Questions
1. According to the list of signs you're turning 40, what now makes you throw out your back?
2. Translate this sentence from the list of signs you're turning 40 into Spanish: "You throw it out when you sneeze or get the hiccups, and it’s turning to dust as you read this."
3. From the list of signs you're turning 40, quote the part that begins at the words "10 unmistakable signs" and stops after the words "you read this.".

Passage for review
..........
10 unmistakable signs you’re turning 40
10. Your back is just garbage now:
Not metaphorically. Your back, which used to only spasm during an intense workout session or while helping your best friend move apartments, is now showing up on x-rays as a bunch of fused-together pieces of garbage. You throw it out when you sneeze or get the hiccups, and it’s turning to dust as you read this.
9. You’ve started to identify with characters’ parents:
Back in the day, you used to passionately relate to the characters in all your favorite teen sex mysteries. Now? You’re yelling at the screen, wondering why these motherfucking children don’t just tell their parents what’s going ON already. You throw popcorn at Archie on Riverdale and chuck Good n’ Plenty at your TV while watching Pretty Little Liars, screaming “Come ON, Hannah; your mom boned that cop to keep you from being arrested! Just tell her the freaking truth already!”
..........
Data shown
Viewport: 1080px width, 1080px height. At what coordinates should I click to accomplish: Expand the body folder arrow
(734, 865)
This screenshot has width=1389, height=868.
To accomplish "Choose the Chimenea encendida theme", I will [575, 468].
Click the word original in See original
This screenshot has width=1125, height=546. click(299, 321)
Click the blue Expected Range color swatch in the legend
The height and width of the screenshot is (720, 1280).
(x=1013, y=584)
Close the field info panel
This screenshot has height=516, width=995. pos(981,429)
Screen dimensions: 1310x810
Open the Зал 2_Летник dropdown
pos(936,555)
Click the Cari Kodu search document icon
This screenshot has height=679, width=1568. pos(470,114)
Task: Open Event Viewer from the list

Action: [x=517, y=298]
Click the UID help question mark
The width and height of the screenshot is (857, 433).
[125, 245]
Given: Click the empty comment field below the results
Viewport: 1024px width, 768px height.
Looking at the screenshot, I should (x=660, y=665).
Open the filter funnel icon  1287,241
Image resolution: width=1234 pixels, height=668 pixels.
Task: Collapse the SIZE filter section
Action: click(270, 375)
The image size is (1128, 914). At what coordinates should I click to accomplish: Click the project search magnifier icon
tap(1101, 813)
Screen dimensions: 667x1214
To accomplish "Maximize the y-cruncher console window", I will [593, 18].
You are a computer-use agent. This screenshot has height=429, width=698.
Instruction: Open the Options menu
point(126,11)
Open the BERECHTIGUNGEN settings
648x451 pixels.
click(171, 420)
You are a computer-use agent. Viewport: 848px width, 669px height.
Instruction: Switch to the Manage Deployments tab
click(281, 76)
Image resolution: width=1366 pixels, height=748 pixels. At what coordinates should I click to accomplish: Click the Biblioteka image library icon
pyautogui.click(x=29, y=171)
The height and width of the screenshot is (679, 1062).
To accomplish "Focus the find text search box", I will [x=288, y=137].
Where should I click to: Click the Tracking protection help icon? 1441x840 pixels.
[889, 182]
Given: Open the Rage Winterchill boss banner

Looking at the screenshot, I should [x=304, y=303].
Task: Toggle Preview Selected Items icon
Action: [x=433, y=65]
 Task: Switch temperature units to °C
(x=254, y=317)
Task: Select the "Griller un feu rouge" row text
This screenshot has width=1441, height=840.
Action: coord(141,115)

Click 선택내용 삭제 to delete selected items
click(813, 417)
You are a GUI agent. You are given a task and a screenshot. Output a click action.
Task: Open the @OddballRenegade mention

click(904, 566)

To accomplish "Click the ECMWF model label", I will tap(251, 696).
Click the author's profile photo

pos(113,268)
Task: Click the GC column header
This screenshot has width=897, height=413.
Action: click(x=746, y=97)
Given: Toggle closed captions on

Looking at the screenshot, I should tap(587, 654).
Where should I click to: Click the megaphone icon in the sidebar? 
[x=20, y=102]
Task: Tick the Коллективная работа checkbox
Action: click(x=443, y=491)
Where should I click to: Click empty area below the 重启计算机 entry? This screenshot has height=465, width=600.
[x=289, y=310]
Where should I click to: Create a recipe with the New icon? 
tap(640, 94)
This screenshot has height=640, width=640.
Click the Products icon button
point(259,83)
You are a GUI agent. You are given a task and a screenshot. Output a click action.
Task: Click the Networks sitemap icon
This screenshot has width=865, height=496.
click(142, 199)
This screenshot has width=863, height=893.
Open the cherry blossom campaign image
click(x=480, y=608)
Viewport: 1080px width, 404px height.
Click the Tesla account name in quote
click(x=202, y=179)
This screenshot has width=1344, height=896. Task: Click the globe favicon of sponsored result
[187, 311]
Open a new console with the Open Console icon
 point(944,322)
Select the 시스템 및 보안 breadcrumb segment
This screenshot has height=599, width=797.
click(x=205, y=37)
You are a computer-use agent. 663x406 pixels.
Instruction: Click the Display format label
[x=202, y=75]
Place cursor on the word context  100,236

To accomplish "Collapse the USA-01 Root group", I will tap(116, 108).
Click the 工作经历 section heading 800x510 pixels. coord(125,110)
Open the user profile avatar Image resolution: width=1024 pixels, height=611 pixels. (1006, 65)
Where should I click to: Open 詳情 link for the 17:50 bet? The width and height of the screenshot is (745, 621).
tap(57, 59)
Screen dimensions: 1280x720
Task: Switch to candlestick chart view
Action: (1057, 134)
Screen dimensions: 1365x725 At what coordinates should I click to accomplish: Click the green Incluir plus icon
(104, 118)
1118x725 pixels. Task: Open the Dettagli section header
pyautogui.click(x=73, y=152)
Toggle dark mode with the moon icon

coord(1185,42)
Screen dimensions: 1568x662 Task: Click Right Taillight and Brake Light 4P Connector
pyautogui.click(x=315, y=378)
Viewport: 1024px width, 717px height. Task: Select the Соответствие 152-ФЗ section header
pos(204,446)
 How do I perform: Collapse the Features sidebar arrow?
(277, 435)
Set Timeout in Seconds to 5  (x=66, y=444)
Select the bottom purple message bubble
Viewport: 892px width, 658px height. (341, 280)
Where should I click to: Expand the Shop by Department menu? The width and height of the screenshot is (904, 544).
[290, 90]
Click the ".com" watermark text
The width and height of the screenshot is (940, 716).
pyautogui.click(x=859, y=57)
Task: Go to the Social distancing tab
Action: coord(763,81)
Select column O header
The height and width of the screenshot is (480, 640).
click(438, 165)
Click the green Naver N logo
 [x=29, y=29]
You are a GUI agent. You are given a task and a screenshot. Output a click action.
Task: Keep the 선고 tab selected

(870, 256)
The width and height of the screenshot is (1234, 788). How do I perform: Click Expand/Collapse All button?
..........
Exercise results
1. Sneezing or getting the hiccups.

2. Te la lesionas cuando estornudas o tienes hipo, y se está haciendo polvo mientras lees esto.

3.
10 unmistakable signs you’re turning 40
10. Your back is just garbage now:
Not metaphorically. Your back, which used to only spasm during an intense workout session or while helping your best friend move apartments, is now showing up on x-rays as a bunch of fused-together pieces of garbage. You throw it out when you sneeze or get the hiccups, and it’s turning to dust as you read this.